“Daddy” is a poem written by an American poet called Sylvia Plath in 1962. Nevertheless, the poem was published posthumously in 1965. So powerful is the style and form of “Daddy” that it has called for critical review by different critics. The poem is about a young woman subjected to domination by the memory of her dead father, and she is struggling to get rid of this domination. In stanza two line one; she says “Daddy, I have had to kill you”. This line is struggling to free herself from the obsessive image of her father. The poem depicts the issues the speaker has with her father and how these issues have affected her life. One of the dominant subject that runs through the poem is that of death, the death of speaker’s father and how it has traumatized her throughout her life. However towards the end, the speaker gains power over her memories and overcome them. In a nutshell, she manages to set herself free as told in the last line of the poem. She tells her Daddy that she is through which implies freedom.

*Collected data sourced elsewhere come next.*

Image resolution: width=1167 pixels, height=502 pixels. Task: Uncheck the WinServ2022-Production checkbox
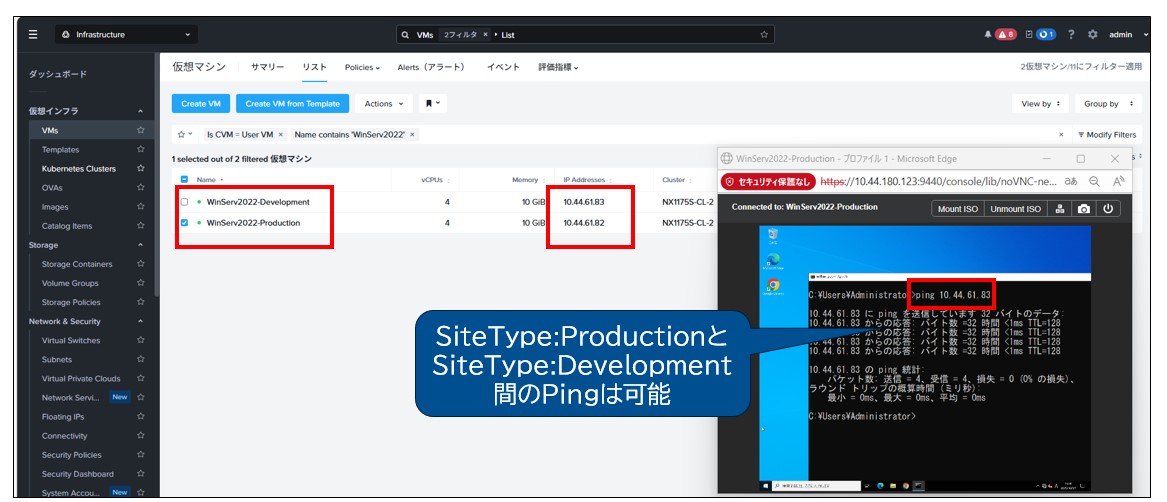point(184,223)
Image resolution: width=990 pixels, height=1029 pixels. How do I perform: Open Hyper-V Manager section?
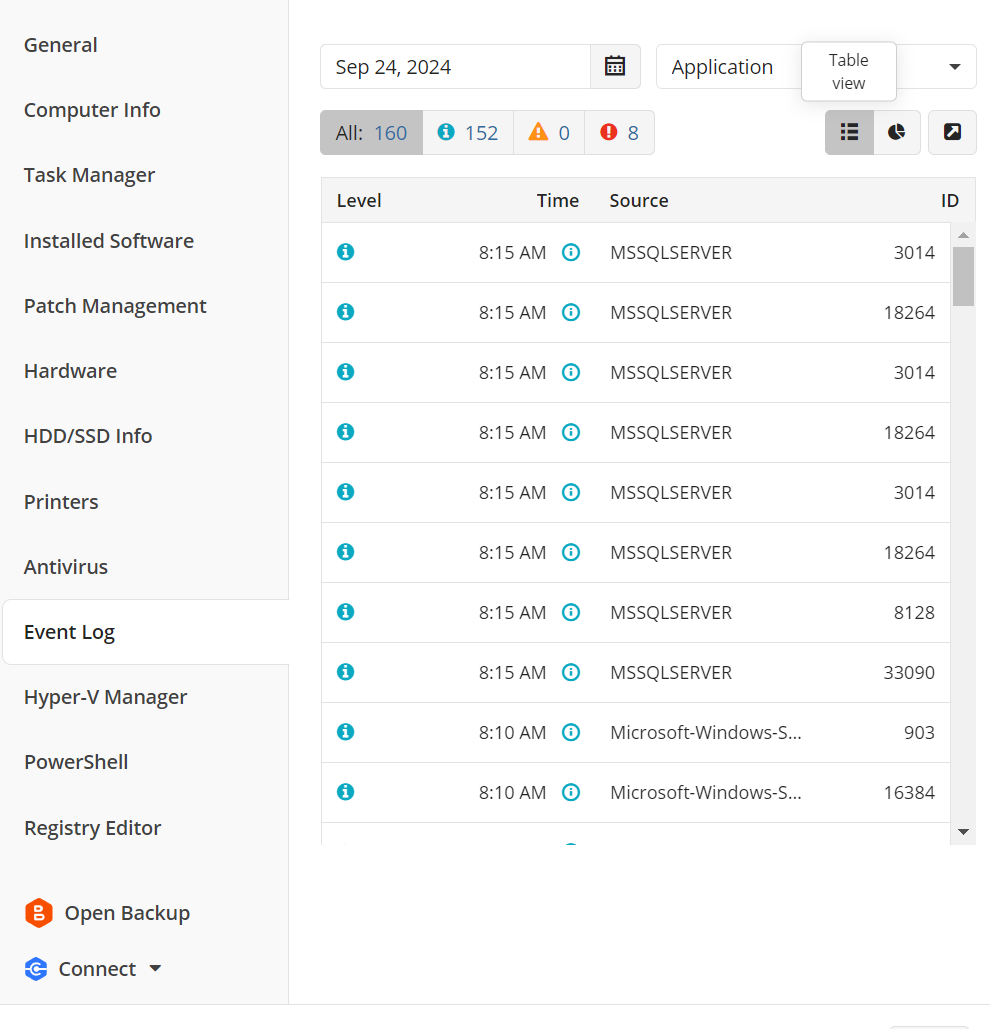click(x=105, y=697)
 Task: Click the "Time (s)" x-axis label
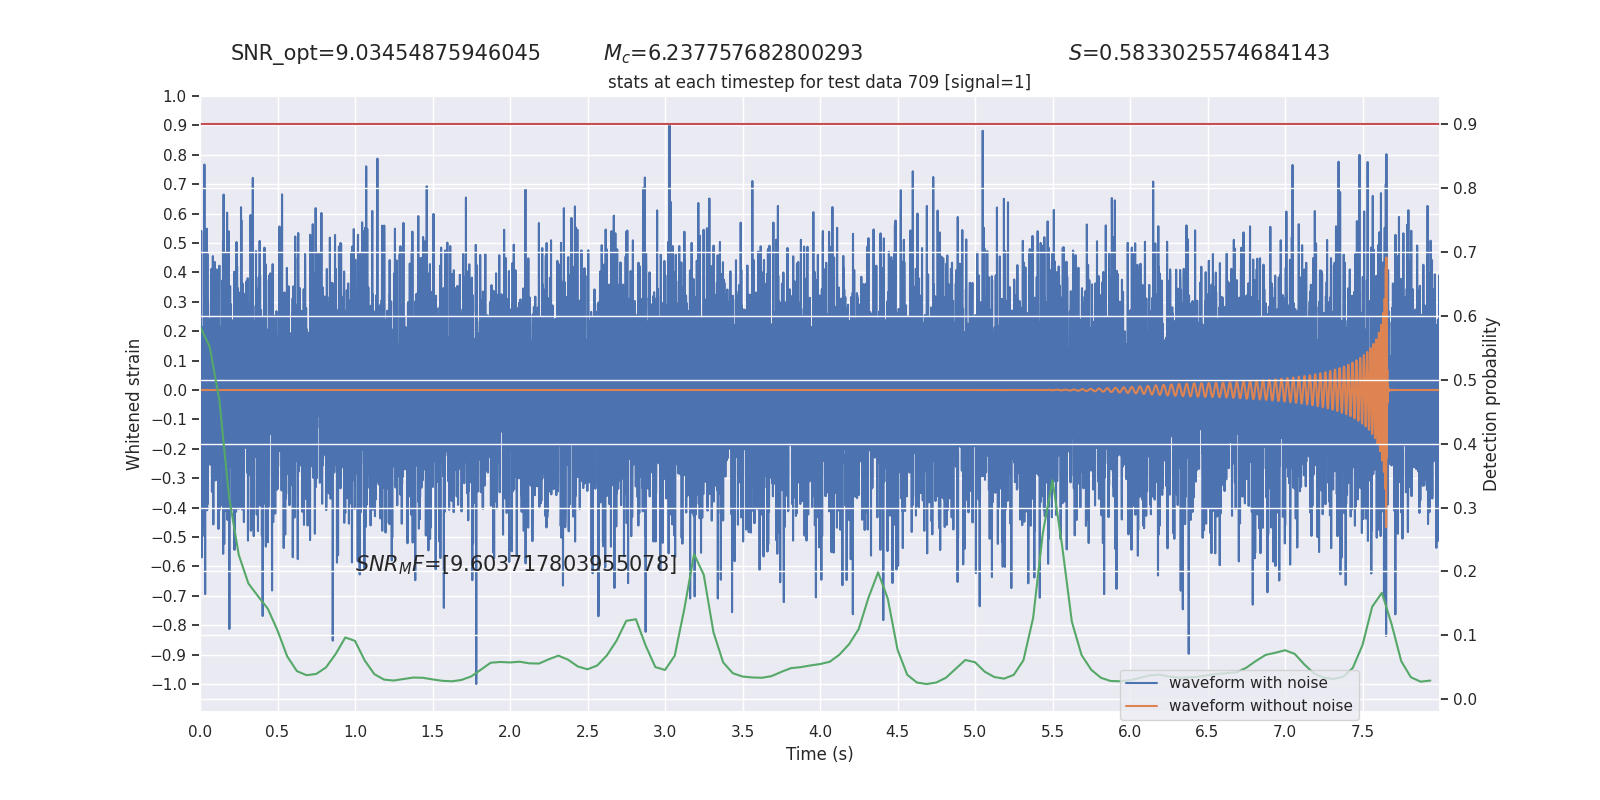819,754
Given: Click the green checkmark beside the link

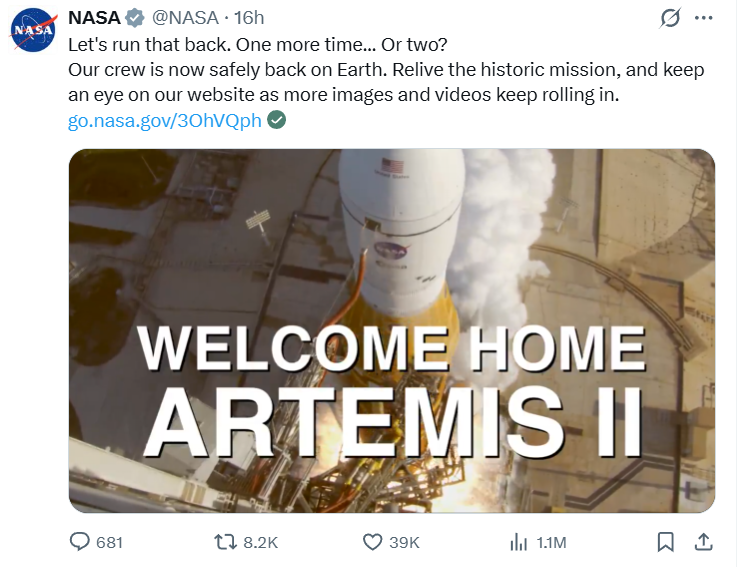Looking at the screenshot, I should 276,120.
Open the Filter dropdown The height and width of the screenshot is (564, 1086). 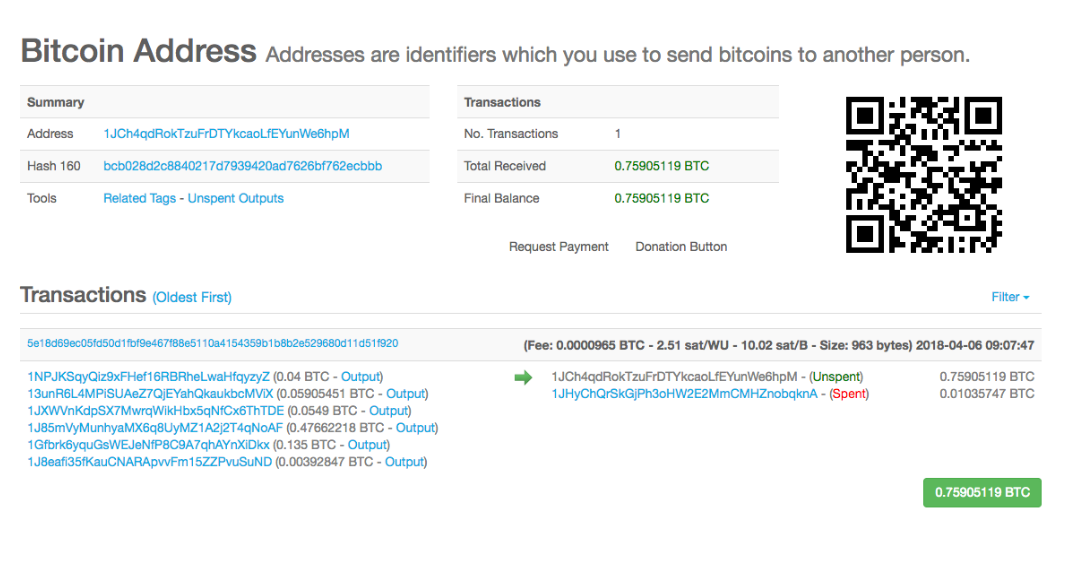(1010, 297)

The poet Silvia Plaths who doubles up as the persona in this poem shows the intense emotions she experienced with her late husband and father. Plath talks about her father who passed on when she was still young. “You died before I had time…” During this time, the speaker used to adore her father and replaced him with a husband who was more like the same in character. As Plath grew over the years, she came to understand the personalities of these men. In this poem, therefore, she embarks on illustrations of feelings of anger and resentment towards them through the use of rich imagery and tone. “Daddy” has been applauded by lovers of poetry because of its richness in style especially the use of imagery. The poem in other words, I can say is about a complex relationship between a father and child.
In an effort to bring out the themes in the poem clearly, Plaths make use of vivid imagery. In this case, she uses metaphors and similes in throughout the poem. The color black she uses in “Daddy” is a representation of oppression and constraint which seems to conjure well with the image of the shoe in which she has lived in during the time of Nazi rule. It could also reflect the relationship she had with her father, which was much, constraining.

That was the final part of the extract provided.